> **STATED PROBLEM**: Can you print each of the rows below verbatim, from first to last?

+++

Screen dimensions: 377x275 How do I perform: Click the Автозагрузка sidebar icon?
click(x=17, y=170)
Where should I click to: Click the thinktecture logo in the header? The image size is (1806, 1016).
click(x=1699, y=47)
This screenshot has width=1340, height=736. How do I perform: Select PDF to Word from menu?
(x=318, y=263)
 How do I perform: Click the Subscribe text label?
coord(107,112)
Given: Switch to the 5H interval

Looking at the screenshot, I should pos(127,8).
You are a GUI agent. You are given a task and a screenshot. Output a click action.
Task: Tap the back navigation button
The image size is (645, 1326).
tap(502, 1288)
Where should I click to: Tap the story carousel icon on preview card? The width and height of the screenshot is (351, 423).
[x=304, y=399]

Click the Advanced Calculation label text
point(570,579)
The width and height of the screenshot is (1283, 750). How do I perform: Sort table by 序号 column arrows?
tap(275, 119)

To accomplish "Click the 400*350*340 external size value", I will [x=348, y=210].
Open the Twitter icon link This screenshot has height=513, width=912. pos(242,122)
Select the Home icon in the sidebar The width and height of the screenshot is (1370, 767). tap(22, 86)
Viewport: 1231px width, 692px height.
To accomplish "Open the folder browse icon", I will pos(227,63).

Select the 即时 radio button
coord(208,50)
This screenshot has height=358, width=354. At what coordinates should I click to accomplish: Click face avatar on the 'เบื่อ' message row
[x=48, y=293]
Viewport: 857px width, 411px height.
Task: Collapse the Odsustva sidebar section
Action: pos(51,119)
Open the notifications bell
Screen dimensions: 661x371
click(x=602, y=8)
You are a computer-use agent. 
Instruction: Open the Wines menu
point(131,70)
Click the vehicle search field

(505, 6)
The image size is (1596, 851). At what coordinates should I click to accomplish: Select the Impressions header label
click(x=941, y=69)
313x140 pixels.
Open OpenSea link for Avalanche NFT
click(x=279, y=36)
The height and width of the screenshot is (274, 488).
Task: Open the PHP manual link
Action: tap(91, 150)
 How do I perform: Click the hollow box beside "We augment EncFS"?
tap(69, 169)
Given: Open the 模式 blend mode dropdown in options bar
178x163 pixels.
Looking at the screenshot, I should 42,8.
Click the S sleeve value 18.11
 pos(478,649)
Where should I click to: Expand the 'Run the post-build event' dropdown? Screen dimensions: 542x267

+++

> **COMPLETE ANSWER**:
Screen dimensions: 377x275 How do I perform: Click the Автозагрузка sidebar icon?
click(x=17, y=170)
Where should I click to: Click the thinktecture logo in the header? The image size is (1806, 1016).
click(x=1699, y=47)
This screenshot has width=1340, height=736. How do I perform: Select PDF to Word from menu?
(x=318, y=263)
 How do I perform: Click the Subscribe text label?
coord(107,112)
Given: Switch to the 5H interval

Looking at the screenshot, I should pos(127,8).
You are a GUI agent. You are given a task and a screenshot. Output a click action.
Task: Tap the back navigation button
The image size is (645, 1326).
tap(502, 1288)
Where should I click to: Tap the story carousel icon on preview card? The width and height of the screenshot is (351, 423).
[x=304, y=399]

Click the Advanced Calculation label text
point(570,579)
The width and height of the screenshot is (1283, 750). How do I perform: Sort table by 序号 column arrows?
tap(275, 119)

To accomplish "Click the 400*350*340 external size value", I will [x=348, y=210].
Open the Twitter icon link This screenshot has height=513, width=912. pos(242,122)
Select the Home icon in the sidebar The width and height of the screenshot is (1370, 767). tap(22, 86)
Viewport: 1231px width, 692px height.
To accomplish "Open the folder browse icon", I will pos(227,63).

Select the 即时 radio button
coord(208,50)
This screenshot has height=358, width=354. At what coordinates should I click to accomplish: Click face avatar on the 'เบื่อ' message row
[x=48, y=293]
Viewport: 857px width, 411px height.
Task: Collapse the Odsustva sidebar section
Action: pos(51,119)
Open the notifications bell
Screen dimensions: 661x371
click(x=602, y=8)
You are a computer-use agent. 
Instruction: Open the Wines menu
point(131,70)
Click the vehicle search field

(505, 6)
The image size is (1596, 851). At what coordinates should I click to accomplish: Select the Impressions header label
click(x=941, y=69)
313x140 pixels.
Open OpenSea link for Avalanche NFT
click(x=279, y=36)
The height and width of the screenshot is (274, 488).
Task: Open the PHP manual link
Action: tap(91, 150)
 How do I perform: Click the hollow box beside "We augment EncFS"?
tap(69, 169)
Given: Open the 模式 blend mode dropdown in options bar
178x163 pixels.
Looking at the screenshot, I should 42,8.
Click the S sleeve value 18.11
 pos(478,649)
Where should I click to: Expand the 'Run the post-build event' dropdown? Screen dimensions: 542x267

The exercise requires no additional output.